Retype each of the following entries word for word, keeping every line as it is.

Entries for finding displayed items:
○ ○ ○ ○ ○
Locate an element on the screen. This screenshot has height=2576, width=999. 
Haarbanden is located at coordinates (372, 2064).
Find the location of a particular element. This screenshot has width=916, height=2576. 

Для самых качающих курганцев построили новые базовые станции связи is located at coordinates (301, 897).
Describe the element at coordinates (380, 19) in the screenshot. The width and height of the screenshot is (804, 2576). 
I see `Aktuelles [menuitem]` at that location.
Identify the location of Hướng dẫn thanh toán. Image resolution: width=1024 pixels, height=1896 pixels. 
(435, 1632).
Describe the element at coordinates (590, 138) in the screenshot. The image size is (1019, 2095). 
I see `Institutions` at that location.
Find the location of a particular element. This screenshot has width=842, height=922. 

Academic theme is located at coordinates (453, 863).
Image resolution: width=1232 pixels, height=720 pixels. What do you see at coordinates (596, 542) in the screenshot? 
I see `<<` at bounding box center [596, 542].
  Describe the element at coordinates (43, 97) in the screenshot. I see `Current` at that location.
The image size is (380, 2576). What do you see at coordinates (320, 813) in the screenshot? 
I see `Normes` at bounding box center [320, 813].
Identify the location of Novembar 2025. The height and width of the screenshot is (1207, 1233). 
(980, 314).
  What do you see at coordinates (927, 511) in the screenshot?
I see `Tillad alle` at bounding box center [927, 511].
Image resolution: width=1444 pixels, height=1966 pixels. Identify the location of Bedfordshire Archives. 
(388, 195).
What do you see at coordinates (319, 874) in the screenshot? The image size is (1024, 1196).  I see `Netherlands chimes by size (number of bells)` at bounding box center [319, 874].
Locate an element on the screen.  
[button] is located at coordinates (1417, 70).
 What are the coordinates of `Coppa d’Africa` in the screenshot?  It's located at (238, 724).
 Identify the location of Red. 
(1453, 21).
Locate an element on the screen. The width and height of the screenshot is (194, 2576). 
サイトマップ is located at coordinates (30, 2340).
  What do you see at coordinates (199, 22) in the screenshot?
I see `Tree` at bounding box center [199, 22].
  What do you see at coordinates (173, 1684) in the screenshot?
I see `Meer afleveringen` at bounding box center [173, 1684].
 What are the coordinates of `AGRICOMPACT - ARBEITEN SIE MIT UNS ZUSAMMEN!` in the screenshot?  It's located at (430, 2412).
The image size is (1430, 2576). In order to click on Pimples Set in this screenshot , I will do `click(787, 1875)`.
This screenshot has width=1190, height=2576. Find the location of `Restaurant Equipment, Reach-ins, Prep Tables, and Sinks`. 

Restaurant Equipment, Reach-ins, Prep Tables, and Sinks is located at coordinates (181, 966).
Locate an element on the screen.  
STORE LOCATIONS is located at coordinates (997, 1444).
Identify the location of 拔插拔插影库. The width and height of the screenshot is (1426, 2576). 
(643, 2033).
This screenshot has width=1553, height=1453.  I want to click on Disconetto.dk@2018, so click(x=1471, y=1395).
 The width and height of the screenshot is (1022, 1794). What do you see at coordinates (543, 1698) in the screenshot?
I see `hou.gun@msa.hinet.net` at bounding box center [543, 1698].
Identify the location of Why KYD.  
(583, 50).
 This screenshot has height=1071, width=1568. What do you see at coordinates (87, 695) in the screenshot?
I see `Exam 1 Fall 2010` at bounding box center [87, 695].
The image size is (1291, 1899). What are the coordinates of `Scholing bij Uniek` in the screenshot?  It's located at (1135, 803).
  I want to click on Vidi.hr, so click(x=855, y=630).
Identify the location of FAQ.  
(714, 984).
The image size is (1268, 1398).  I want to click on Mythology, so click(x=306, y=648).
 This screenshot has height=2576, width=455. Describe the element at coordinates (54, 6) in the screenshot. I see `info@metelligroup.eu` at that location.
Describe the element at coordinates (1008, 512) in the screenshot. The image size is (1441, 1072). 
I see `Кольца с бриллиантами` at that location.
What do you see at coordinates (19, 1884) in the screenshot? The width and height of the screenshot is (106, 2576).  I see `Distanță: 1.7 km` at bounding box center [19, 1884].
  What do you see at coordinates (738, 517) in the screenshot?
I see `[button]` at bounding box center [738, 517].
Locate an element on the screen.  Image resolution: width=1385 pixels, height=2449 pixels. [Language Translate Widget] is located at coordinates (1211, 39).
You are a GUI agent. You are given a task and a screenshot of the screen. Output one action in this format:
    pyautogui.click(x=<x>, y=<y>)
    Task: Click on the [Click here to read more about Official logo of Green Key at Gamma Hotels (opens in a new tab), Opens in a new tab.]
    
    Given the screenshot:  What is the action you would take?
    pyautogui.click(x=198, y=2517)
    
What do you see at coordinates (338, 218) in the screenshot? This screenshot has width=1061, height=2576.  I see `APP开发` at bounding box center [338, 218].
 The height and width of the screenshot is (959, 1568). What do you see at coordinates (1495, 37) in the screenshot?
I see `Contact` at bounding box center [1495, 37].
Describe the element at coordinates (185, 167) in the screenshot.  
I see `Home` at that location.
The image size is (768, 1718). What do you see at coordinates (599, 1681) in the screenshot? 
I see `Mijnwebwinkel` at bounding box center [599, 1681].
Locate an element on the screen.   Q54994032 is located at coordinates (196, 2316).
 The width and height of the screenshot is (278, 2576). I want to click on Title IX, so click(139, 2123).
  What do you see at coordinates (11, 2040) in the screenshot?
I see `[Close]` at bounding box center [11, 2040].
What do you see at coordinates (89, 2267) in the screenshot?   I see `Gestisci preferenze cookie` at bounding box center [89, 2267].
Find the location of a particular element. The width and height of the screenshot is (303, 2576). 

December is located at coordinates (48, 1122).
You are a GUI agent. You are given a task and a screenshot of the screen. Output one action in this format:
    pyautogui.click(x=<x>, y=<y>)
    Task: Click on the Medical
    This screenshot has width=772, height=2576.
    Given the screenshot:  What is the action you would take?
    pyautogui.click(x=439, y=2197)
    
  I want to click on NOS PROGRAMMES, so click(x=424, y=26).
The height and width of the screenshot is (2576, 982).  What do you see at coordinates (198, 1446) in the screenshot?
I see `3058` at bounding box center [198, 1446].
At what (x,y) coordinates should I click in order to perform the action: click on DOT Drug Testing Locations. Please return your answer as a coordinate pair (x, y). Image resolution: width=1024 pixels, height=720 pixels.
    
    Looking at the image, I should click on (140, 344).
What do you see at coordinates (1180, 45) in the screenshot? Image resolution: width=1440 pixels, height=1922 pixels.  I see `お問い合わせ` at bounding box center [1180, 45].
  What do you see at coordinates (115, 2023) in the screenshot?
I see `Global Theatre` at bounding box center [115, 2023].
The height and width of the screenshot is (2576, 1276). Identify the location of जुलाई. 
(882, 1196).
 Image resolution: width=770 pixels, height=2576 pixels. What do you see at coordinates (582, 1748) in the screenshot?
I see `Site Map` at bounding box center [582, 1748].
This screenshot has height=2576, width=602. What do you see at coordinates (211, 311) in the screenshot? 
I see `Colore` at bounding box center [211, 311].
○ ○ ○ ○ ○
▶ Finished task:
Locate an element on the screen. This screenshot has height=2576, width=999. 
Haarbanden is located at coordinates (372, 2064).
Find the location of a particular element. This screenshot has width=916, height=2576. 

Для самых качающих курганцев построили новые базовые станции связи is located at coordinates (301, 897).
Describe the element at coordinates (380, 19) in the screenshot. The width and height of the screenshot is (804, 2576). 
I see `Aktuelles [menuitem]` at that location.
Identify the location of Hướng dẫn thanh toán. Image resolution: width=1024 pixels, height=1896 pixels. 
(435, 1632).
Describe the element at coordinates (590, 138) in the screenshot. The image size is (1019, 2095). 
I see `Institutions` at that location.
Find the location of a particular element. This screenshot has width=842, height=922. 

Academic theme is located at coordinates (453, 863).
Image resolution: width=1232 pixels, height=720 pixels. What do you see at coordinates (596, 542) in the screenshot? 
I see `<<` at bounding box center [596, 542].
  Describe the element at coordinates (43, 97) in the screenshot. I see `Current` at that location.
The image size is (380, 2576). What do you see at coordinates (320, 813) in the screenshot? 
I see `Normes` at bounding box center [320, 813].
Identify the location of Novembar 2025. The height and width of the screenshot is (1207, 1233). 
(980, 314).
  What do you see at coordinates (927, 511) in the screenshot?
I see `Tillad alle` at bounding box center [927, 511].
Image resolution: width=1444 pixels, height=1966 pixels. Identify the location of Bedfordshire Archives. 
(388, 195).
What do you see at coordinates (319, 874) in the screenshot? The image size is (1024, 1196).  I see `Netherlands chimes by size (number of bells)` at bounding box center [319, 874].
Locate an element on the screen.  
[button] is located at coordinates (1417, 70).
 What are the coordinates of `Coppa d’Africa` in the screenshot?  It's located at (238, 724).
 Identify the location of Red. 
(1453, 21).
Locate an element on the screen. The width and height of the screenshot is (194, 2576). 
サイトマップ is located at coordinates (30, 2340).
  What do you see at coordinates (199, 22) in the screenshot?
I see `Tree` at bounding box center [199, 22].
  What do you see at coordinates (173, 1684) in the screenshot?
I see `Meer afleveringen` at bounding box center [173, 1684].
 What are the coordinates of `AGRICOMPACT - ARBEITEN SIE MIT UNS ZUSAMMEN!` in the screenshot?  It's located at (430, 2412).
The image size is (1430, 2576). In order to click on Pimples Set in this screenshot , I will do `click(787, 1875)`.
This screenshot has width=1190, height=2576. Find the location of `Restaurant Equipment, Reach-ins, Prep Tables, and Sinks`. 

Restaurant Equipment, Reach-ins, Prep Tables, and Sinks is located at coordinates (181, 966).
Locate an element on the screen.  
STORE LOCATIONS is located at coordinates (997, 1444).
Identify the location of 拔插拔插影库. The width and height of the screenshot is (1426, 2576). 
(643, 2033).
This screenshot has width=1553, height=1453.  I want to click on Disconetto.dk@2018, so click(x=1471, y=1395).
 The width and height of the screenshot is (1022, 1794). What do you see at coordinates (543, 1698) in the screenshot?
I see `hou.gun@msa.hinet.net` at bounding box center [543, 1698].
Identify the location of Why KYD.  
(583, 50).
 This screenshot has height=1071, width=1568. What do you see at coordinates (87, 695) in the screenshot?
I see `Exam 1 Fall 2010` at bounding box center [87, 695].
The image size is (1291, 1899). What are the coordinates of `Scholing bij Uniek` in the screenshot?  It's located at (1135, 803).
  I want to click on Vidi.hr, so click(x=855, y=630).
Identify the location of FAQ.  
(714, 984).
The image size is (1268, 1398).  I want to click on Mythology, so click(x=306, y=648).
 This screenshot has height=2576, width=455. Describe the element at coordinates (54, 6) in the screenshot. I see `info@metelligroup.eu` at that location.
Describe the element at coordinates (1008, 512) in the screenshot. The image size is (1441, 1072). 
I see `Кольца с бриллиантами` at that location.
What do you see at coordinates (19, 1884) in the screenshot? The width and height of the screenshot is (106, 2576).  I see `Distanță: 1.7 km` at bounding box center [19, 1884].
  What do you see at coordinates (738, 517) in the screenshot?
I see `[button]` at bounding box center [738, 517].
Locate an element on the screen.  Image resolution: width=1385 pixels, height=2449 pixels. [Language Translate Widget] is located at coordinates (1211, 39).
You are a GUI agent. You are given a task and a screenshot of the screen. Output one action in this format:
    pyautogui.click(x=<x>, y=<y>)
    Task: Click on the [Click here to read more about Official logo of Green Key at Gamma Hotels (opens in a new tab), Opens in a new tab.]
    
    Given the screenshot:  What is the action you would take?
    pyautogui.click(x=198, y=2517)
    
What do you see at coordinates (338, 218) in the screenshot? This screenshot has width=1061, height=2576.  I see `APP开发` at bounding box center [338, 218].
 The height and width of the screenshot is (959, 1568). What do you see at coordinates (1495, 37) in the screenshot?
I see `Contact` at bounding box center [1495, 37].
Describe the element at coordinates (185, 167) in the screenshot.  
I see `Home` at that location.
The image size is (768, 1718). What do you see at coordinates (599, 1681) in the screenshot? 
I see `Mijnwebwinkel` at bounding box center [599, 1681].
Locate an element on the screen.   Q54994032 is located at coordinates (196, 2316).
 The width and height of the screenshot is (278, 2576). I want to click on Title IX, so click(139, 2123).
  What do you see at coordinates (11, 2040) in the screenshot?
I see `[Close]` at bounding box center [11, 2040].
What do you see at coordinates (89, 2267) in the screenshot?   I see `Gestisci preferenze cookie` at bounding box center [89, 2267].
Find the location of a particular element. The width and height of the screenshot is (303, 2576). 

December is located at coordinates (48, 1122).
You are a GUI agent. You are given a task and a screenshot of the screen. Output one action in this format:
    pyautogui.click(x=<x>, y=<y>)
    Task: Click on the Medical
    This screenshot has width=772, height=2576.
    Given the screenshot:  What is the action you would take?
    pyautogui.click(x=439, y=2197)
    
  I want to click on NOS PROGRAMMES, so click(x=424, y=26).
The height and width of the screenshot is (2576, 982).  What do you see at coordinates (198, 1446) in the screenshot?
I see `3058` at bounding box center [198, 1446].
At what (x,y) coordinates should I click in order to perform the action: click on DOT Drug Testing Locations. Please return your answer as a coordinate pair (x, y). Image resolution: width=1024 pixels, height=720 pixels.
    
    Looking at the image, I should click on (140, 344).
What do you see at coordinates (1180, 45) in the screenshot? Image resolution: width=1440 pixels, height=1922 pixels.  I see `お問い合わせ` at bounding box center [1180, 45].
  What do you see at coordinates (115, 2023) in the screenshot?
I see `Global Theatre` at bounding box center [115, 2023].
The height and width of the screenshot is (2576, 1276). Identify the location of जुलाई. 
(882, 1196).
 Image resolution: width=770 pixels, height=2576 pixels. What do you see at coordinates (582, 1748) in the screenshot?
I see `Site Map` at bounding box center [582, 1748].
This screenshot has height=2576, width=602. What do you see at coordinates (211, 311) in the screenshot? 
I see `Colore` at bounding box center [211, 311].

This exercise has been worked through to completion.